Write out again, exactly, the lines below starting at the one with "Toggle the left" and ending at the one with "Click the 45.9".

* [Stored records]:
*** Begin section ***

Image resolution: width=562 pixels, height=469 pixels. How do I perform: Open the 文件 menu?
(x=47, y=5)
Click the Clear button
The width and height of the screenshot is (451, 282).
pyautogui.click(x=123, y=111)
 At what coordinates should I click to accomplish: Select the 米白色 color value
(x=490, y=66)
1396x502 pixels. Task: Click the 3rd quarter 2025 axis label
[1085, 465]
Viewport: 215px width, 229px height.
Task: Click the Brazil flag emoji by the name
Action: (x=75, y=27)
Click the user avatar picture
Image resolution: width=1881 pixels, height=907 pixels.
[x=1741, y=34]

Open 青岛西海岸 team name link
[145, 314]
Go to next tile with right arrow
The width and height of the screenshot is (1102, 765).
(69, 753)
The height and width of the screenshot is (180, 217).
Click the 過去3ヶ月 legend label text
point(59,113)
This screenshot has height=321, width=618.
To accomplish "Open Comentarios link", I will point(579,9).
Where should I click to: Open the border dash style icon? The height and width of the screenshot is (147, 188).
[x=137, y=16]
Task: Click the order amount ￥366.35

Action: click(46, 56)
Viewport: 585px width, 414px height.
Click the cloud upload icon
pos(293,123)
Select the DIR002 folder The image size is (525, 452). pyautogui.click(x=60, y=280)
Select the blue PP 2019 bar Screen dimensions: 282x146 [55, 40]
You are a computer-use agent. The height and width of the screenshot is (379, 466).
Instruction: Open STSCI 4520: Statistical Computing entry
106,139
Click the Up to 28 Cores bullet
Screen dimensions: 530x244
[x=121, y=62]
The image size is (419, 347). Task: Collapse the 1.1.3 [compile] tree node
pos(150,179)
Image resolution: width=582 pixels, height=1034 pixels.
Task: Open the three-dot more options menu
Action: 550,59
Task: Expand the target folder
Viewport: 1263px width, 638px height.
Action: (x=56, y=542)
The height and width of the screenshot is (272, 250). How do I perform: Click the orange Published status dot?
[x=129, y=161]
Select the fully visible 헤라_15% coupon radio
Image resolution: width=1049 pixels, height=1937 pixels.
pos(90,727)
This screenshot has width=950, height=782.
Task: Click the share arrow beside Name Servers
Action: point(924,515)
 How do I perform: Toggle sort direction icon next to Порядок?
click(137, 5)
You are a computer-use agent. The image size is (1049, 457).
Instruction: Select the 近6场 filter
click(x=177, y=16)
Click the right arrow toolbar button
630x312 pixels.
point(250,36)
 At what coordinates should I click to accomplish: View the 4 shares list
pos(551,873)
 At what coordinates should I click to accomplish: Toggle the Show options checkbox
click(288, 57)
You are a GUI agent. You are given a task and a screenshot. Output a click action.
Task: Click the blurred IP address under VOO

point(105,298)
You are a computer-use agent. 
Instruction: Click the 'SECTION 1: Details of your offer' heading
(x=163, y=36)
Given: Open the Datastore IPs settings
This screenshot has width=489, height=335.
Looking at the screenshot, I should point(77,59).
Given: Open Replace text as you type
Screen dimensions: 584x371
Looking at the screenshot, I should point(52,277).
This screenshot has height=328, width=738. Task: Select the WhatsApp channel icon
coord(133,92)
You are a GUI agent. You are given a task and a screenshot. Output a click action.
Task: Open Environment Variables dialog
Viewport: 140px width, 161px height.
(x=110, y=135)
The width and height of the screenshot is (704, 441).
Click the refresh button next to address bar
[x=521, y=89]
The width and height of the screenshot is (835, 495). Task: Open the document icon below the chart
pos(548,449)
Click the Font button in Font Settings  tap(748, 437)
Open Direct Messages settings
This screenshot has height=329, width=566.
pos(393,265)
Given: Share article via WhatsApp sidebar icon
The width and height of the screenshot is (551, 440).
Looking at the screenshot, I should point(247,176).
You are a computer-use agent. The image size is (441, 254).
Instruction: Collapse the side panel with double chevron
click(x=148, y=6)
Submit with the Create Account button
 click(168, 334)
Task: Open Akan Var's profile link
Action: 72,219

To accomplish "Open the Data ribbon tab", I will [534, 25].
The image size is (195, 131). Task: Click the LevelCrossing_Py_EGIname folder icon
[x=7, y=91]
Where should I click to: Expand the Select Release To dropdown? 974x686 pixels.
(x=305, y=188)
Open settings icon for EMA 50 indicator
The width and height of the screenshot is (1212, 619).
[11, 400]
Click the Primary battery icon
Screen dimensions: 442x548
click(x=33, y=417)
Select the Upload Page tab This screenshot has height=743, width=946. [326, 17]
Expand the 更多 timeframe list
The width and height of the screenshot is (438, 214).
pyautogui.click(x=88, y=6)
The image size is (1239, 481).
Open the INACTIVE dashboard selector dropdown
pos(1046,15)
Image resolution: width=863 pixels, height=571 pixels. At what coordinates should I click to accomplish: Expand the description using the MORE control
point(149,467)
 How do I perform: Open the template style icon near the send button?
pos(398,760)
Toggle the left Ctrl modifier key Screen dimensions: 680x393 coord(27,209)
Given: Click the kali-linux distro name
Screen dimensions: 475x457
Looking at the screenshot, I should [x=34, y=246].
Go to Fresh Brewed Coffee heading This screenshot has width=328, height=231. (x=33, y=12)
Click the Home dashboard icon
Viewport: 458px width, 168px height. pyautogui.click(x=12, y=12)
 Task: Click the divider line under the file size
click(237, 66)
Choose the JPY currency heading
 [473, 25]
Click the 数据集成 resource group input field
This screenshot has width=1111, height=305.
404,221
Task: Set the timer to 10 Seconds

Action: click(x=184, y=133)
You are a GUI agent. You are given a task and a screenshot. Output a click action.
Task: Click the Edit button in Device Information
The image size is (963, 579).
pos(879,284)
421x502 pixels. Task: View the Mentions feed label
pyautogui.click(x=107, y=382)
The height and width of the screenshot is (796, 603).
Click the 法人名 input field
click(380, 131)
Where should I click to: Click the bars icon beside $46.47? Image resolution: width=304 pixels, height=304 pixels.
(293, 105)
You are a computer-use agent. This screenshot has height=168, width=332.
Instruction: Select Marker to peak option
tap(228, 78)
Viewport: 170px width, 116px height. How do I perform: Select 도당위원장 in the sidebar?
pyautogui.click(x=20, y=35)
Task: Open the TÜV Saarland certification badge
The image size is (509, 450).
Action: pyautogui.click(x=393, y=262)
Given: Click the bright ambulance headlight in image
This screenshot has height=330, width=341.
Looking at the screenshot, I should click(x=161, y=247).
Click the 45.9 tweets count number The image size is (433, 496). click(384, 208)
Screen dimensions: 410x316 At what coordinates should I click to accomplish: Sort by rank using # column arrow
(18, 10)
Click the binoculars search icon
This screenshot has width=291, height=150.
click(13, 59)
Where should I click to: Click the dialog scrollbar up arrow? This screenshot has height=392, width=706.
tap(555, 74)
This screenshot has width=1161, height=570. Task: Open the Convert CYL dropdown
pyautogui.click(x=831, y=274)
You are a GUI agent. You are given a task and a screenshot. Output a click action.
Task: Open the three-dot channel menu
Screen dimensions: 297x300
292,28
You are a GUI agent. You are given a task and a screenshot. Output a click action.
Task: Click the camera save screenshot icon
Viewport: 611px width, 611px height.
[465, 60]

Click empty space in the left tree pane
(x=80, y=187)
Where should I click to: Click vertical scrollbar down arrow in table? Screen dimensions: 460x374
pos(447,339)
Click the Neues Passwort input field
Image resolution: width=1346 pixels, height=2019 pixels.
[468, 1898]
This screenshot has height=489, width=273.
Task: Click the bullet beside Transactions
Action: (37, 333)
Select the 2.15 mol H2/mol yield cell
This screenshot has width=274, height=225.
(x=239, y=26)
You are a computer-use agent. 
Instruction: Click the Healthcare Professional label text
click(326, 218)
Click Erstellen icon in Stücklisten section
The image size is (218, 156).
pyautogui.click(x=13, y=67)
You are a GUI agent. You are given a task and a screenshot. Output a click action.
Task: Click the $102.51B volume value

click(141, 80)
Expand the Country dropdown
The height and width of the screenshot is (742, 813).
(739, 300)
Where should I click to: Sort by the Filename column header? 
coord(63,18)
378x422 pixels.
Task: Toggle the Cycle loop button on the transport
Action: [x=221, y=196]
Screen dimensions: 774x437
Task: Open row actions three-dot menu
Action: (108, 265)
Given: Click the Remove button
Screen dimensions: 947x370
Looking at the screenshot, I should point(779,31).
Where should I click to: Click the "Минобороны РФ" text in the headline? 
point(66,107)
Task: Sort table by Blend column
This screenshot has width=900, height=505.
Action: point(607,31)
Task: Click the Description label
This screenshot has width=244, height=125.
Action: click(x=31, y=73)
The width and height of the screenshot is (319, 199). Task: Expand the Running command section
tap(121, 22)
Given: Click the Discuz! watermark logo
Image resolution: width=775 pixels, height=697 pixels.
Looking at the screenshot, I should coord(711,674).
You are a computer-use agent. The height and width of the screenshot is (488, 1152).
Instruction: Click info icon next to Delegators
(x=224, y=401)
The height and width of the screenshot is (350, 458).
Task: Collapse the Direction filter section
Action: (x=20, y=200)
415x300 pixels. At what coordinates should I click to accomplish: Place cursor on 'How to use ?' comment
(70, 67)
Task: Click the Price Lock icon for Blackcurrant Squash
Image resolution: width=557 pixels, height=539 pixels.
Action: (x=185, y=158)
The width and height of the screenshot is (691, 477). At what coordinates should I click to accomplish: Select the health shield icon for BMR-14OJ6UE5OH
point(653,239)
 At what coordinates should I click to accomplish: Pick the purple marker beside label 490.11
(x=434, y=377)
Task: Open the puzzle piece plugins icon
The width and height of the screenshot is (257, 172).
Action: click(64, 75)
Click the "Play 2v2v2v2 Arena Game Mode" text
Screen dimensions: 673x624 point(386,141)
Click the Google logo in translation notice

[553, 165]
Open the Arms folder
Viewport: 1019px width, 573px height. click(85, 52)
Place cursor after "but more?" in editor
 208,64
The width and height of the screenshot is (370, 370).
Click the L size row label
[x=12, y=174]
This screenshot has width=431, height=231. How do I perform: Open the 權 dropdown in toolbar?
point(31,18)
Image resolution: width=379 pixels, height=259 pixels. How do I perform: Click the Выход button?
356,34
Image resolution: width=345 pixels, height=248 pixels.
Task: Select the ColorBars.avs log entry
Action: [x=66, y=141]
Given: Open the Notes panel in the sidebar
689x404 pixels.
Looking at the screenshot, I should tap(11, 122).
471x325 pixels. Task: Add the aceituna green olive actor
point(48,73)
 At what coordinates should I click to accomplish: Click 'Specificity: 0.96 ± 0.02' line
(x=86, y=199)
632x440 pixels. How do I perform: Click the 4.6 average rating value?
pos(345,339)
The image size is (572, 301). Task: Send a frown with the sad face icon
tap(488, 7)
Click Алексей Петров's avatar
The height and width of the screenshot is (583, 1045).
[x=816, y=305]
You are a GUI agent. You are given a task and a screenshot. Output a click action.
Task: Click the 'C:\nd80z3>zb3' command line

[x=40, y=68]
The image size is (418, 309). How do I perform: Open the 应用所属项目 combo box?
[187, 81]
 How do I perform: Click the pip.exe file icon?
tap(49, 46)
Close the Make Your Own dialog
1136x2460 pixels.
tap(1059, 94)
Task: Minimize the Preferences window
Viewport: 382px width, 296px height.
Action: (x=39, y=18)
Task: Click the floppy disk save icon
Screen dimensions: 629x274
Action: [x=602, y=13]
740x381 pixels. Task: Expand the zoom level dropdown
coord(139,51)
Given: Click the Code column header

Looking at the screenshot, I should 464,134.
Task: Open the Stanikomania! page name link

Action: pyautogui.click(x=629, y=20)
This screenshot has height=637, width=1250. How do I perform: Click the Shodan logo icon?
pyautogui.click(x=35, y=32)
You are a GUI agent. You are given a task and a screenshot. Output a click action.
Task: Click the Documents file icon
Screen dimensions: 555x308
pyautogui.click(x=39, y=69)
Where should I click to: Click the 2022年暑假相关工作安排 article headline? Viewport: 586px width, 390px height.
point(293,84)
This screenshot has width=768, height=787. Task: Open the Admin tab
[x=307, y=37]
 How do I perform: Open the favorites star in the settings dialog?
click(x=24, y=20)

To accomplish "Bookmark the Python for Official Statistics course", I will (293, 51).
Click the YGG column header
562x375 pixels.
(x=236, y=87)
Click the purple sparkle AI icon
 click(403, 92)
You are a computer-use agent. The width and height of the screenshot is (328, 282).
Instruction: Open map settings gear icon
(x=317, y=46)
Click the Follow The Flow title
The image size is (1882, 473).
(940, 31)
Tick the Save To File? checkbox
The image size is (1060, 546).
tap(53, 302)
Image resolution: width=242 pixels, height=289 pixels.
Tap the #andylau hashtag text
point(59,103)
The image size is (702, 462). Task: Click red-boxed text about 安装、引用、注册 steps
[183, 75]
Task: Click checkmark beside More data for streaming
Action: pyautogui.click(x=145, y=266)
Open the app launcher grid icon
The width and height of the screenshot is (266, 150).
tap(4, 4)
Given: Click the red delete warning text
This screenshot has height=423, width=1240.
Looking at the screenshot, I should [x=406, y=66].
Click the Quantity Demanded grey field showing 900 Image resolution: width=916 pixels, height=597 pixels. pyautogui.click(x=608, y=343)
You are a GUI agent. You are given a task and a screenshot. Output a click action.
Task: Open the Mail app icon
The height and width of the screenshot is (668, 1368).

*** End section ***

* [YOUR SOLUTION]:
Toggle the left Ctrl modifier key Screen dimensions: 680x393 coord(27,209)
Given: Click the kali-linux distro name
Screen dimensions: 475x457
Looking at the screenshot, I should [x=34, y=246].
Go to Fresh Brewed Coffee heading This screenshot has width=328, height=231. (x=33, y=12)
Click the Home dashboard icon
Viewport: 458px width, 168px height. pyautogui.click(x=12, y=12)
 Task: Click the divider line under the file size
click(237, 66)
Choose the JPY currency heading
 [473, 25]
Click the 数据集成 resource group input field
This screenshot has width=1111, height=305.
404,221
Task: Set the timer to 10 Seconds

Action: click(x=184, y=133)
You are a GUI agent. You are given a task and a screenshot. Output a click action.
Task: Click the Edit button in Device Information
The image size is (963, 579).
pos(879,284)
421x502 pixels. Task: View the Mentions feed label
pyautogui.click(x=107, y=382)
The height and width of the screenshot is (796, 603).
Click the 法人名 input field
click(380, 131)
Where should I click to: Click the bars icon beside $46.47? Image resolution: width=304 pixels, height=304 pixels.
(293, 105)
You are a computer-use agent. This screenshot has height=168, width=332.
Instruction: Select Marker to peak option
tap(228, 78)
Viewport: 170px width, 116px height. How do I perform: Select 도당위원장 in the sidebar?
pyautogui.click(x=20, y=35)
Task: Open the TÜV Saarland certification badge
The image size is (509, 450).
Action: pyautogui.click(x=393, y=262)
Given: Click the bright ambulance headlight in image
This screenshot has height=330, width=341.
Looking at the screenshot, I should click(x=161, y=247).
Click the 45.9 tweets count number The image size is (433, 496). click(384, 208)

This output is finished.